▶ Stored data entries:
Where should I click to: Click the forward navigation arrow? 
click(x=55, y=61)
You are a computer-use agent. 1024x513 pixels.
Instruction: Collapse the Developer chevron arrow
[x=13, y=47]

▶ TASK PROMPT: Reproduce every record above exactly as it is written.

▶ ANSWER SPACE:
Where should I click to: Click the forward navigation arrow? 
click(x=55, y=61)
You are a computer-use agent. 1024x513 pixels.
Instruction: Collapse the Developer chevron arrow
[x=13, y=47]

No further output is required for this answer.